The ordinance says that beginning April 14, restaurants and bars will be prohibited from providing plastic straws if a customer doesn’t ask for one.
Milwaukee would be joining a growing list of cities that are passing similar ordinances, including Seattle, Fort Myers, Florida, and Washington, D.C.. California and Oregon have passed statewide bans.
Hemp growing law made permanent
MADISON — Gov. Tony Evers has signed into law a bipartisan bill that makes Wisconsin’s hemp-growing program permanent, while bringing it into line with new federal regulations.
Evers signed the bill Tuesday. It is designed to help the state’s popular hemp program continue to grow as it enters its second year.
The new law aligns Wisconsin’s program with new requirements under the 2018 federal Farm Bill, while also allowing Wisconsin to retain control.
Hemp and marijuana are both forms of cannabis, but hemp lacks enough of active ingredient THC to get people high.
While the hemp program has bipartisan support, Evers and Democrats have not been successful in their push to legalize medical marijuana and decriminalize small amounts of pot. A bill to fully legalize recreational marijuana has also gone nowhere.
Human remains found in woods
FRIENDSHIP — State and local authorities are investigating the discovery of some human remains in rural Adams County.
A hunter found the remains in some woods near Friendship on Saturday. Law enforcement officers responded and the remains were confirmed to be human.
WSAW-TV reports that the Adams and Dane County Sheriff’s Offices and the state Division of Criminal Investigation are among agencies investigating.
More diaper-changing stations sought
MADISON — Democratic lawmakers want more diaper-changing stations in Wisconsin.
State Reps. Jonathan Brostoff and David Crowley along with State Sen. Chris Larson have introduced a bill that would require public and commercial buildings built or renovated after the bill becomes law to have diaper-changing stations in every restroom. Owners of commercial buildings with public restrooms would have to post signs identifying bathrooms with changing stations.
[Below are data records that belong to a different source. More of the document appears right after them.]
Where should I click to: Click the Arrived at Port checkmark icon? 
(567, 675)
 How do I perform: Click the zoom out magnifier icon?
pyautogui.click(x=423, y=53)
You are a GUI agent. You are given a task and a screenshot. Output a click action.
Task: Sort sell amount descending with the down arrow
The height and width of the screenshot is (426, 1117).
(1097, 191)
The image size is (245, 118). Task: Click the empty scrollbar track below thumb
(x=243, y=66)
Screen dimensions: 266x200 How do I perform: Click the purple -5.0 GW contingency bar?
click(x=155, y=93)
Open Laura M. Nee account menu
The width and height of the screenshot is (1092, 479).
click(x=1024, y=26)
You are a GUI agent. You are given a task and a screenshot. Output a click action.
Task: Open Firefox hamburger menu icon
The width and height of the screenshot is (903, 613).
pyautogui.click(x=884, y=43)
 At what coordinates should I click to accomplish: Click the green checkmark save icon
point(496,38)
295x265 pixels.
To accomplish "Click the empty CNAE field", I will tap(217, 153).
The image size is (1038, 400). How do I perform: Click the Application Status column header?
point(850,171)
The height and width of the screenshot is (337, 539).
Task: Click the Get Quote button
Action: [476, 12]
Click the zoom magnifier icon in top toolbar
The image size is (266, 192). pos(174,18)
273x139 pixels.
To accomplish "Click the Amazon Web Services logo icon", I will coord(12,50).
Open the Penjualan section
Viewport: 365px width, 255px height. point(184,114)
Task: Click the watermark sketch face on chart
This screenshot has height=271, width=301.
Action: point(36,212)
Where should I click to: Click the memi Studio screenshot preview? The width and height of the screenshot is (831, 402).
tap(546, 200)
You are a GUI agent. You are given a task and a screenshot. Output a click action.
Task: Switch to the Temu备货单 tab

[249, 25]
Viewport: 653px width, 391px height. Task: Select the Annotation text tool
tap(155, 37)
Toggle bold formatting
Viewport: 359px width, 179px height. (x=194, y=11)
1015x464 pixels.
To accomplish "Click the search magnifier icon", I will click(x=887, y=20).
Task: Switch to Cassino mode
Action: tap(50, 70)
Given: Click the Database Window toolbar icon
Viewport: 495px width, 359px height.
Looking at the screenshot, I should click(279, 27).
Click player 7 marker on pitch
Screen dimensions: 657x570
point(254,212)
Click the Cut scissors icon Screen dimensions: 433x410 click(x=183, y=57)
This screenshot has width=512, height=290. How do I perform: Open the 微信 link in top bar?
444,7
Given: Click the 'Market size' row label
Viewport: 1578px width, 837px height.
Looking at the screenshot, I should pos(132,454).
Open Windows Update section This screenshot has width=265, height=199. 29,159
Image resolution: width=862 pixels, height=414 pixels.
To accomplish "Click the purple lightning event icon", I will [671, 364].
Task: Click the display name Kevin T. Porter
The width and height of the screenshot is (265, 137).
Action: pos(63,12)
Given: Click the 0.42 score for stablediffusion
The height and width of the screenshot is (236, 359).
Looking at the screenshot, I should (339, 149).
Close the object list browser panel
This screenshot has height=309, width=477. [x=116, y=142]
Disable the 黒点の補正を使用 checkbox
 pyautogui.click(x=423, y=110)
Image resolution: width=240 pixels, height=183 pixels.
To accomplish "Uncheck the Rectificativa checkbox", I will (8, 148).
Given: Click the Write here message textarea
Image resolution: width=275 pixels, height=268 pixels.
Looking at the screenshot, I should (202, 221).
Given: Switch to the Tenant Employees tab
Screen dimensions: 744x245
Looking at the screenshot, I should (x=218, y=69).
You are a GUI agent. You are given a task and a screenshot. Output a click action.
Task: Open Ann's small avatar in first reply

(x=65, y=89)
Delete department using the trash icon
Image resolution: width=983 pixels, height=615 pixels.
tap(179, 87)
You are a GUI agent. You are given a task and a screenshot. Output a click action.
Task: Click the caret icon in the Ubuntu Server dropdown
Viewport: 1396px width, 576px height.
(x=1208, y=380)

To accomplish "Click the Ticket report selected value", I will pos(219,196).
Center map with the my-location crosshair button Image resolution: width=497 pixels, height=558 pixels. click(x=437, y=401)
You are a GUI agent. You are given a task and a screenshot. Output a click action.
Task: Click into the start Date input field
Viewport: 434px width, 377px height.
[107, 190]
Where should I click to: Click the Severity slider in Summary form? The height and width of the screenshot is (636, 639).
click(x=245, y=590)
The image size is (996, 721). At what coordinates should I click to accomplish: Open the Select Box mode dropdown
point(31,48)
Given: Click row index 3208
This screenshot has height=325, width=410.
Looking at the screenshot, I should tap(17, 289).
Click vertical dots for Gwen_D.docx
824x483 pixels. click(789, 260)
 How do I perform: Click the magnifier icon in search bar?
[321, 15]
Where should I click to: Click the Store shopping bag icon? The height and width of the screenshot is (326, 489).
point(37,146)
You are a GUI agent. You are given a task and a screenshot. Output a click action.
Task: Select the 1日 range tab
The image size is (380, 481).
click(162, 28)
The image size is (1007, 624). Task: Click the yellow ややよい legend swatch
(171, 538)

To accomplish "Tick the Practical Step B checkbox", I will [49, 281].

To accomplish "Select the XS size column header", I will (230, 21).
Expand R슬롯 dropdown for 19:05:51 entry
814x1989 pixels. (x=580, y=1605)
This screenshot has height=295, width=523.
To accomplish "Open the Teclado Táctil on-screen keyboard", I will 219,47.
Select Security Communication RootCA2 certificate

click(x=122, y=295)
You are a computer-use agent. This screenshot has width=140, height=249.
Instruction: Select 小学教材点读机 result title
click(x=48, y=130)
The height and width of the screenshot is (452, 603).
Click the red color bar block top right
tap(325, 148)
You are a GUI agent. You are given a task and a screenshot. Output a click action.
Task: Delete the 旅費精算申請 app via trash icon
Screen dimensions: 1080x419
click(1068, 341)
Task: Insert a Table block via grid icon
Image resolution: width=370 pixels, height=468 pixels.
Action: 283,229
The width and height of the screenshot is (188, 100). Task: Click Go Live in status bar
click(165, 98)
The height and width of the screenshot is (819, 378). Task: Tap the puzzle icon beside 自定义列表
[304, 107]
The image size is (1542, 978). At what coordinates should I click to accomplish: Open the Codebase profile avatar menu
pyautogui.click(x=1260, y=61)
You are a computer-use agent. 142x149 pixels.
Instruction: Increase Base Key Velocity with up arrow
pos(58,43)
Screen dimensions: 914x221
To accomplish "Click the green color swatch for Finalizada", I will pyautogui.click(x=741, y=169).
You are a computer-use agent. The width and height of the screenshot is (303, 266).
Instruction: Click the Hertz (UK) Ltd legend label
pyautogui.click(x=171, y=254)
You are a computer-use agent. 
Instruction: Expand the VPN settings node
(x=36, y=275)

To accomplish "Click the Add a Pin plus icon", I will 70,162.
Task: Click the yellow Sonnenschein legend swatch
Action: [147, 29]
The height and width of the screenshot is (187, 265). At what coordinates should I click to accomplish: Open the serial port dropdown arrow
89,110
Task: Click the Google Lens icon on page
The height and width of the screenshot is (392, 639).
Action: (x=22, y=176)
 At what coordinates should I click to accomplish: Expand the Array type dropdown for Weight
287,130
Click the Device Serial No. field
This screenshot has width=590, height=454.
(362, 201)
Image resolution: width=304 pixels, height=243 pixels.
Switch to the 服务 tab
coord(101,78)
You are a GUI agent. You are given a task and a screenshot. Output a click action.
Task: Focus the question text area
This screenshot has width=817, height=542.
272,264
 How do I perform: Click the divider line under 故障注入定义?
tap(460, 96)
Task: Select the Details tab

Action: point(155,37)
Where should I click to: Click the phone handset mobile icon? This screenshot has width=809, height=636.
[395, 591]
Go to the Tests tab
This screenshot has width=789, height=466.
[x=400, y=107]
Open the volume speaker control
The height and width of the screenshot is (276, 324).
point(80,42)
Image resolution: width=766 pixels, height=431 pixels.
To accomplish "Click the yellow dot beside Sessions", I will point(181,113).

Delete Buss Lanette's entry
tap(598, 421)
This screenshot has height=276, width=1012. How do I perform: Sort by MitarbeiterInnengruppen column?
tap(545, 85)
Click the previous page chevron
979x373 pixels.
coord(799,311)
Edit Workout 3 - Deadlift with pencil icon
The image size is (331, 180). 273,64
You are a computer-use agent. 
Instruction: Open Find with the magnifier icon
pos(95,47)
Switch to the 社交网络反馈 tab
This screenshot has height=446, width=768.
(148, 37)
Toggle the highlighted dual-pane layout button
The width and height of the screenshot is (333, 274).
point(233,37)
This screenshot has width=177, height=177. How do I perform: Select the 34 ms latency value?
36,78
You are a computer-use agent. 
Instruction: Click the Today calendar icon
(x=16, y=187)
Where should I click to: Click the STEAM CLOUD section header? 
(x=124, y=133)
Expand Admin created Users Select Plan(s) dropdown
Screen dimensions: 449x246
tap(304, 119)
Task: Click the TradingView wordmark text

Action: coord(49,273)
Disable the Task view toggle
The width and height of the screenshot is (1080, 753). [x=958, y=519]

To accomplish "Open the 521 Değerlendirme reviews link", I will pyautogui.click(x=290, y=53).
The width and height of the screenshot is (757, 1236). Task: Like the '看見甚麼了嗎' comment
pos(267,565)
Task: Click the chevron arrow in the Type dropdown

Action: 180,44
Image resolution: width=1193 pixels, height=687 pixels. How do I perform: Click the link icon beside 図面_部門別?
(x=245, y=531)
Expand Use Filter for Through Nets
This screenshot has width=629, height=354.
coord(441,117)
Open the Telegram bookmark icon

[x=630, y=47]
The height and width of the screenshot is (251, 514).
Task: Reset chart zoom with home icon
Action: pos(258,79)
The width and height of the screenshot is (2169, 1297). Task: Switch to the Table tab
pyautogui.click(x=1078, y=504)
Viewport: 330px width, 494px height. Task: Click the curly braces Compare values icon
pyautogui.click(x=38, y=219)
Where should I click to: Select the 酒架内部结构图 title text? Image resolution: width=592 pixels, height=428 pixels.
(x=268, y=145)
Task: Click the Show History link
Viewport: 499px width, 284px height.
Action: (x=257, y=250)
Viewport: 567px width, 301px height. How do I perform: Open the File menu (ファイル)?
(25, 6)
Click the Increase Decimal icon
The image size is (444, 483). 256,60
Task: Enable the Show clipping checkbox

Brostoff says he’s a new father and he’s constantly struck by how few businesses have changing stations and how many place them only in women’s restrooms.
Aides for Assembly Speaker Robin Vos and Senate Majority Leader Scott Fitzgerald didn’t immediately respond to emails inquiring about Republican support for the proposal.
UW-Stout chancellor named
MADISON — The University of Wisconsin System Board of Regents has selected UW-Stout’s next chancellor.
The regents said Tuesday they have hired Katherine Frank, the vice president of academic innovation and an English professor at Central Washington University in Ellensburg, Washington. She will replace former UW-Stout Chancellor Bob Meyer, who retired in August.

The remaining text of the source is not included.